→ **What you have to do**:
The records that follow should be returned exactly, pictures excluded.

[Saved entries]

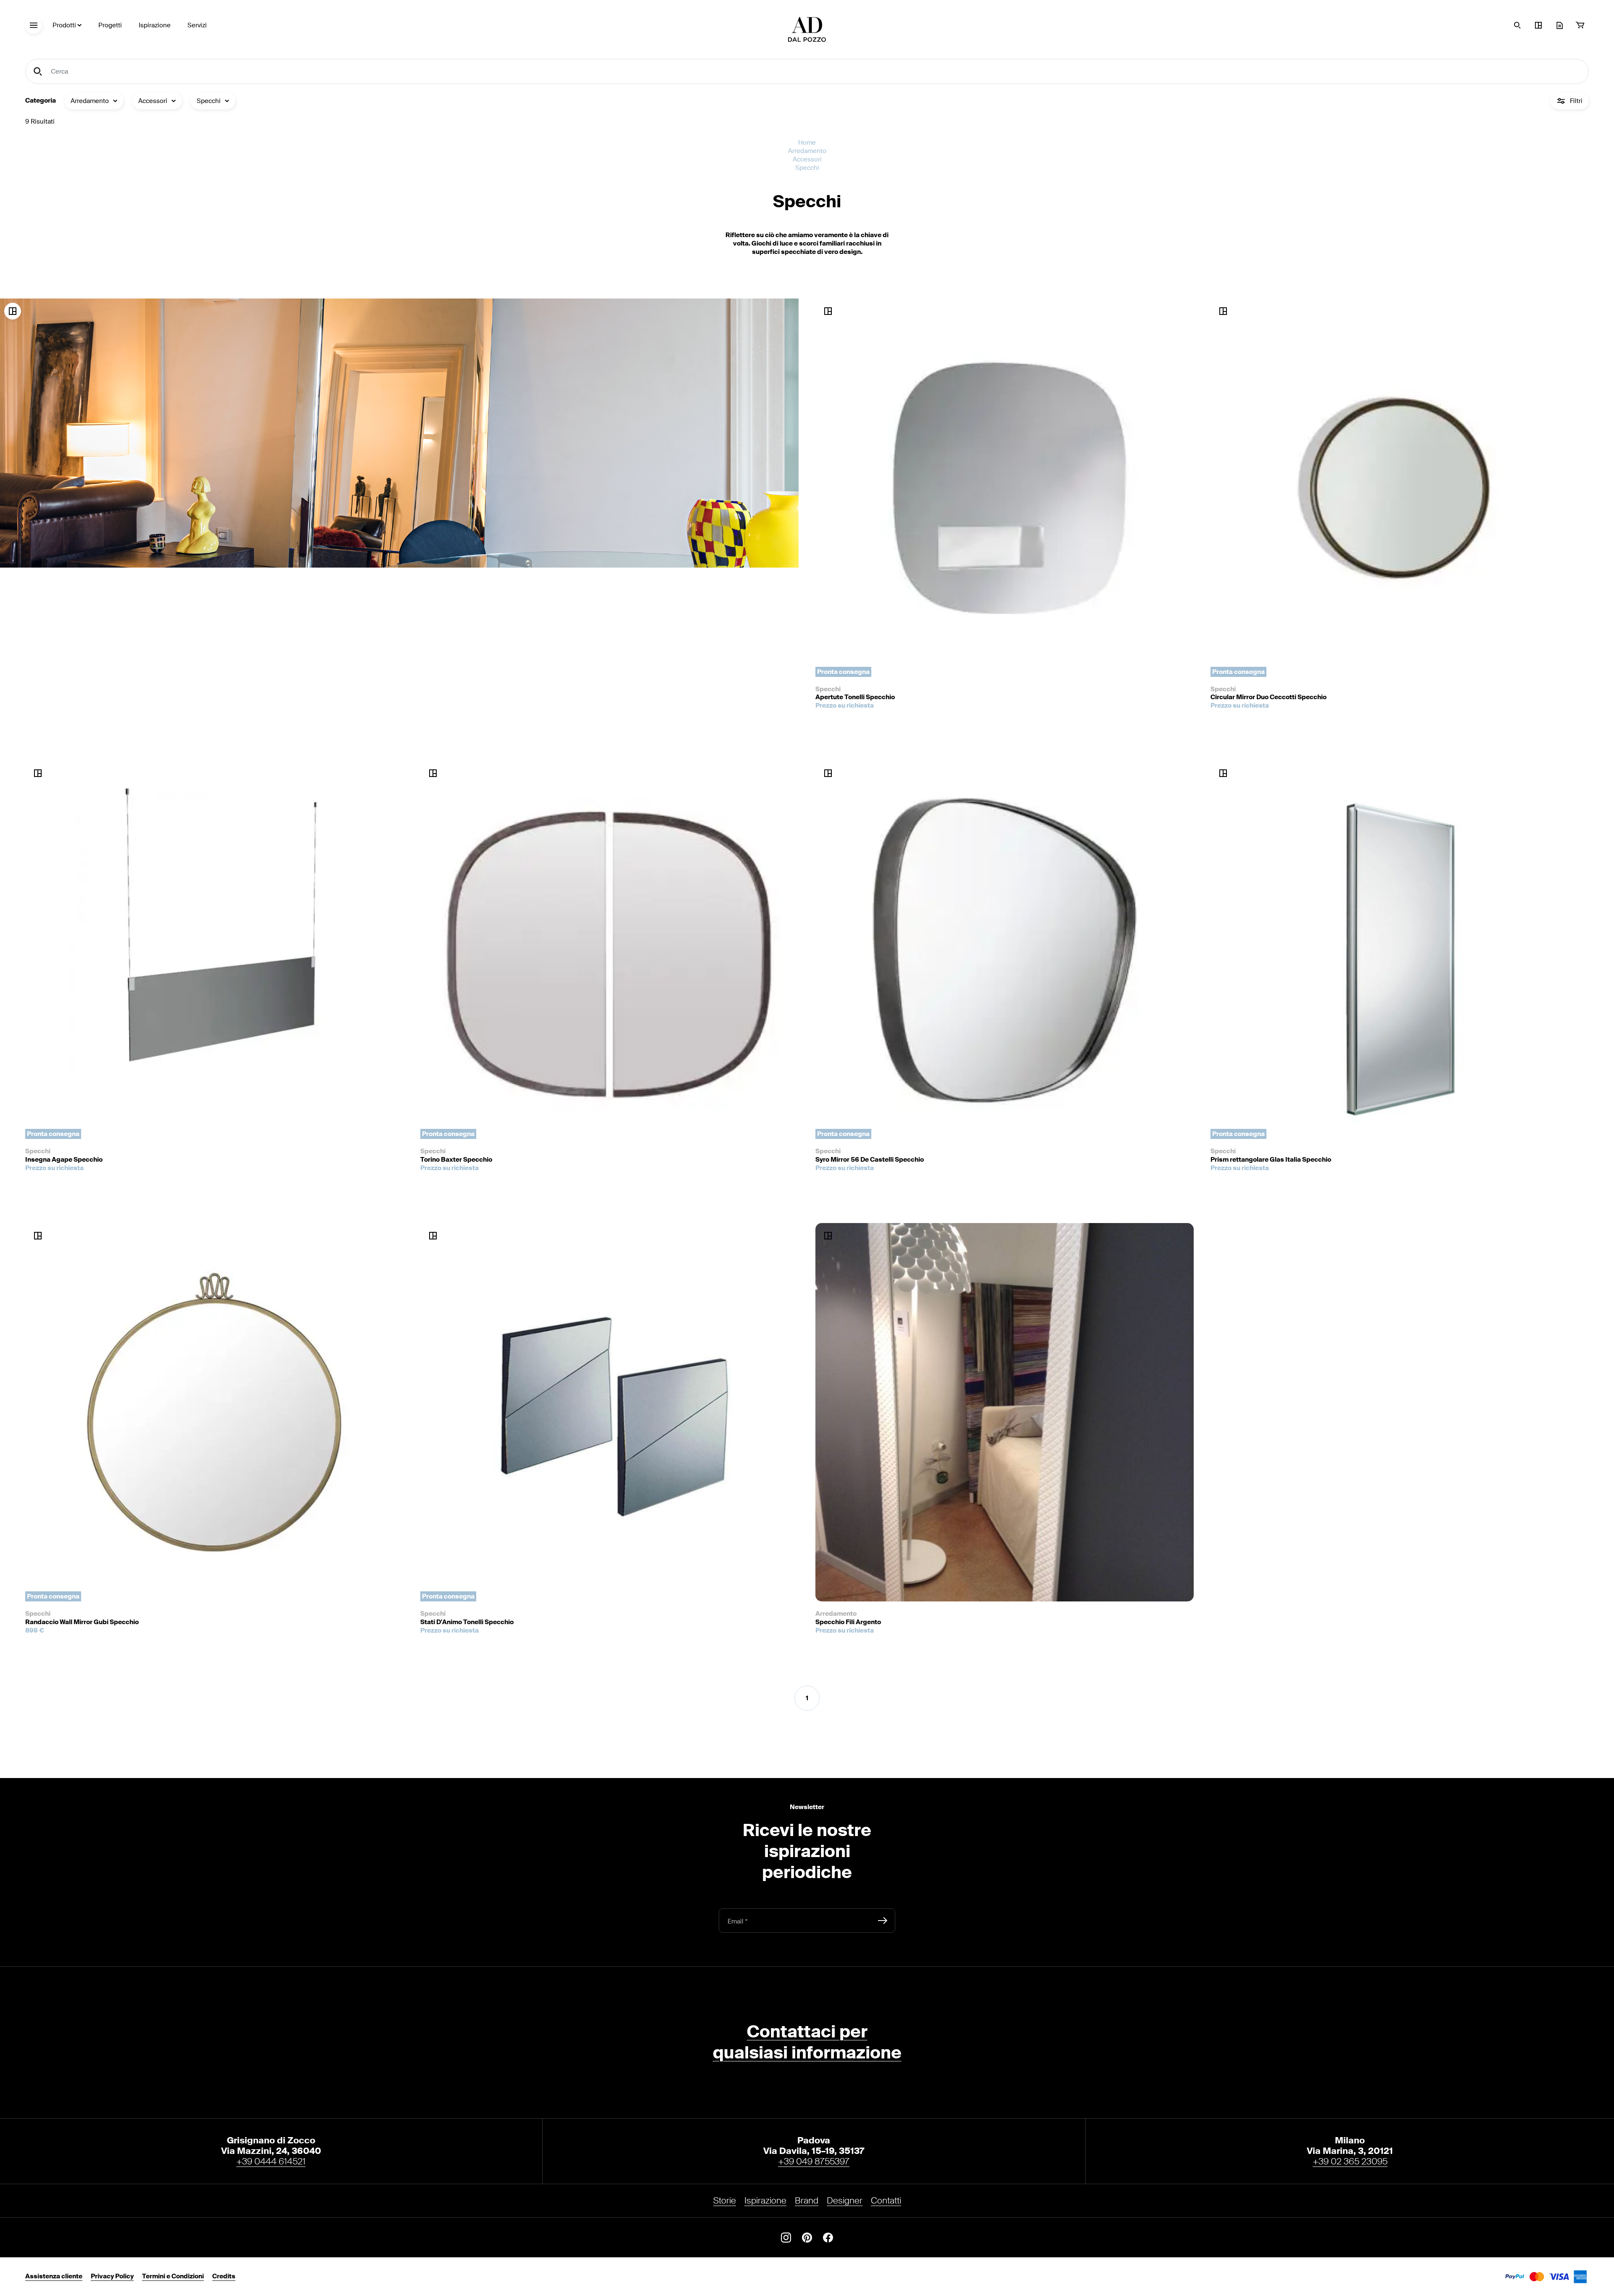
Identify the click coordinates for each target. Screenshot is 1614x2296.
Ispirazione (155, 25)
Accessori (807, 160)
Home (807, 143)
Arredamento (807, 151)
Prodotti (64, 25)
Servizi (197, 25)
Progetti (110, 25)
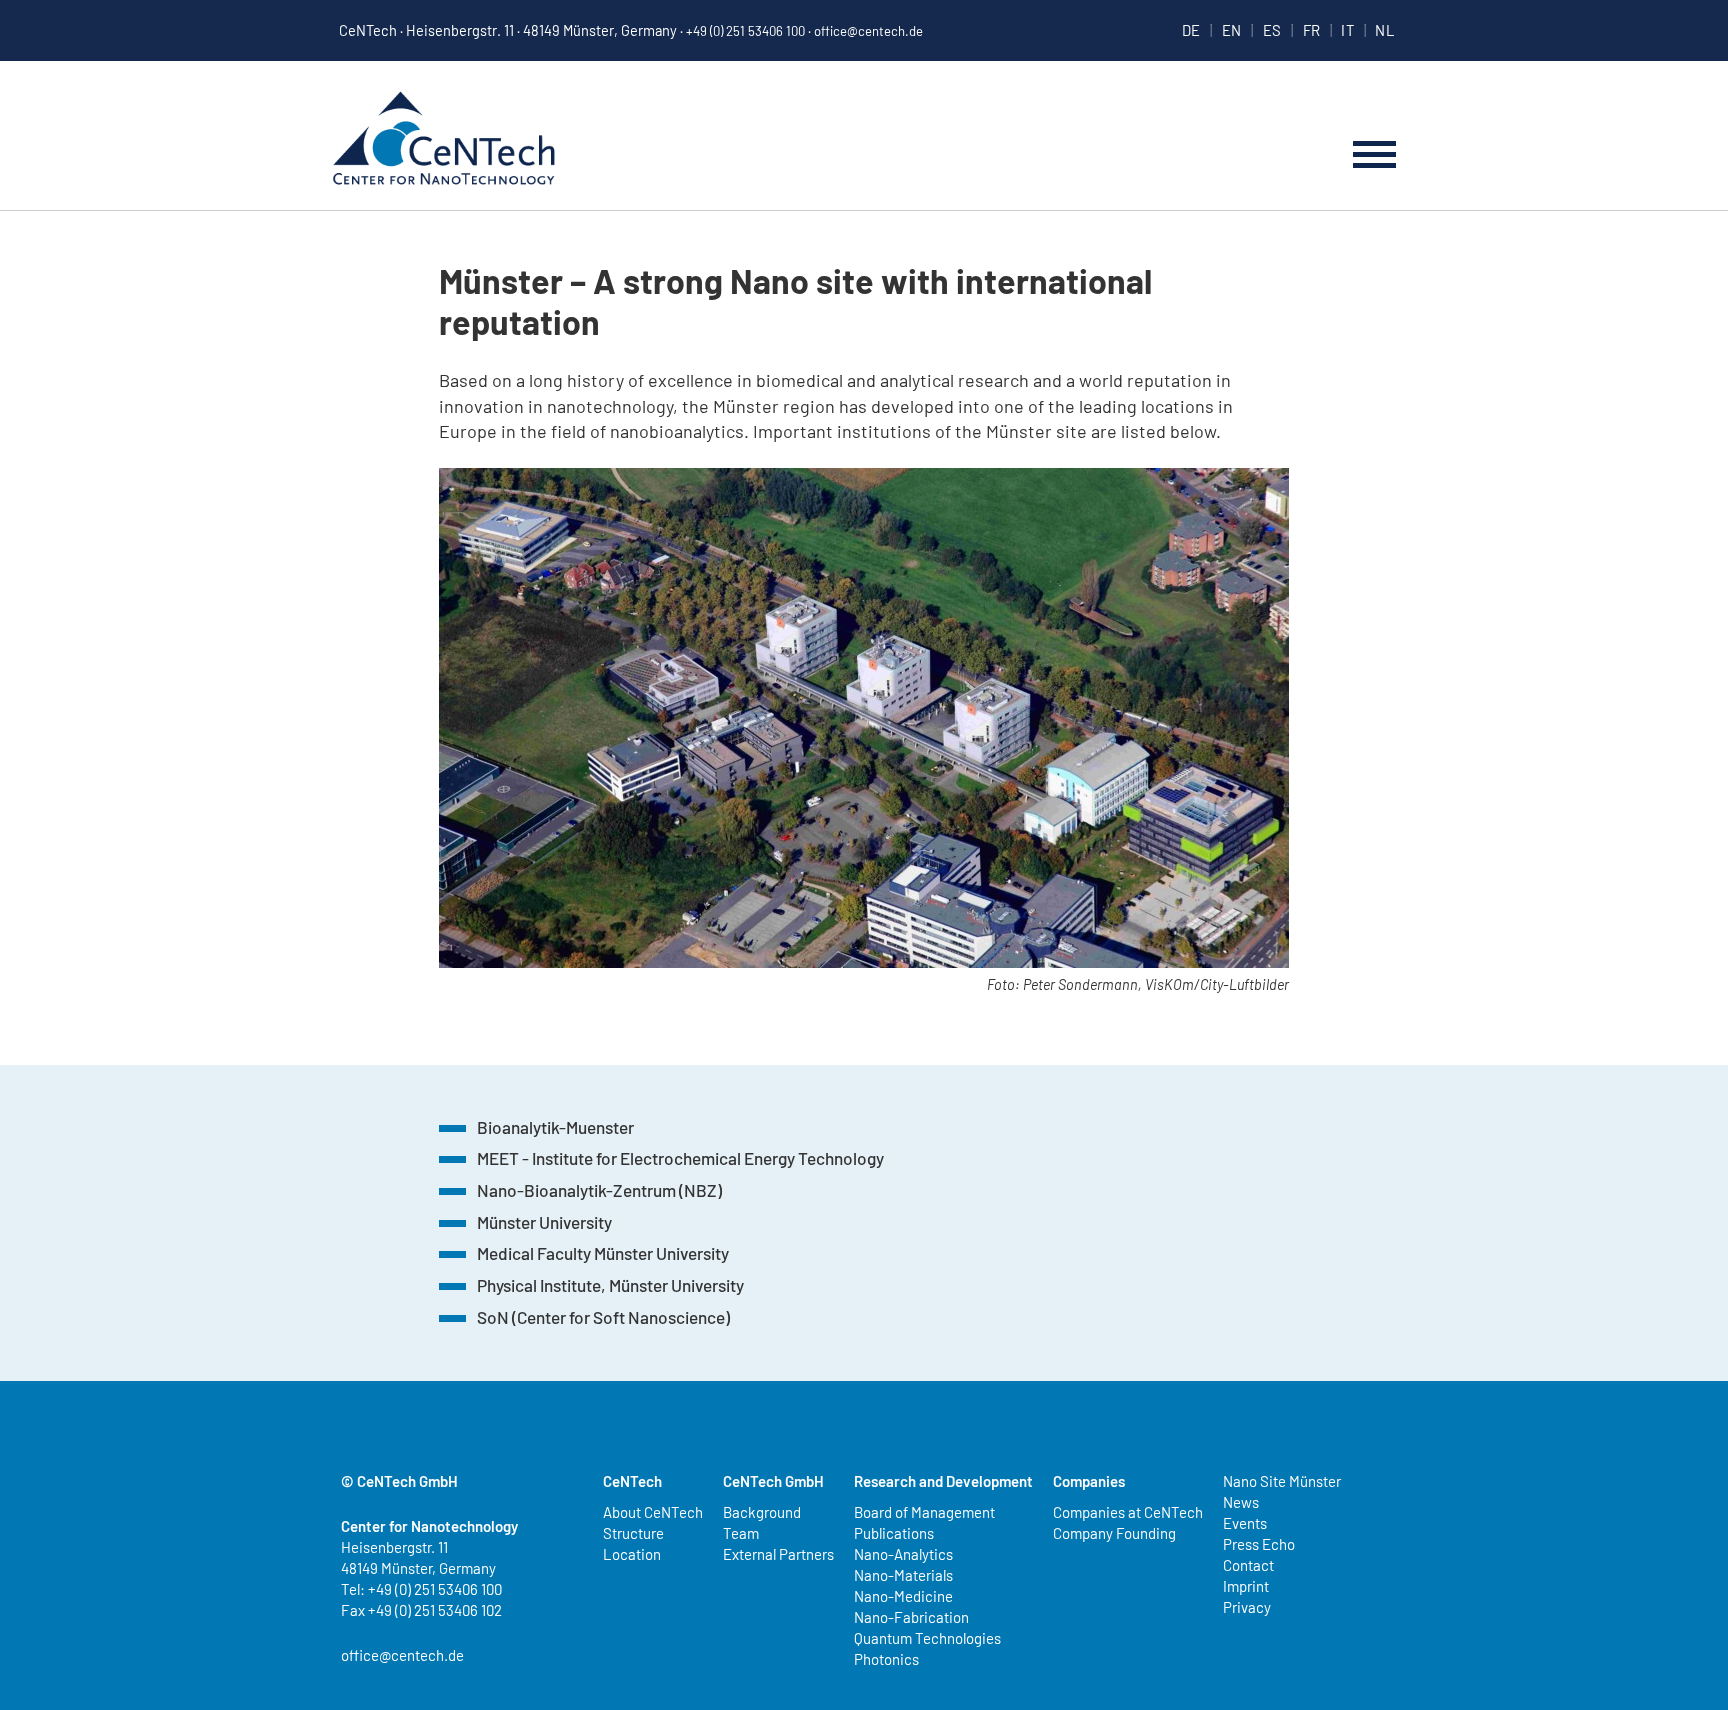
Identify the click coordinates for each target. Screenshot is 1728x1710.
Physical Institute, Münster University (610, 1285)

→ **Problem solution**:
Identify the click coordinates for each target. Screenshot is 1614x2296.
Ispirazione (155, 25)
Accessori (807, 160)
Home (807, 143)
Arredamento (807, 151)
Prodotti (64, 25)
Servizi (197, 25)
Progetti (110, 25)
Identify the click coordinates for each target. Screenshot is 1728x1710.
Physical Institute, Münster University (610, 1285)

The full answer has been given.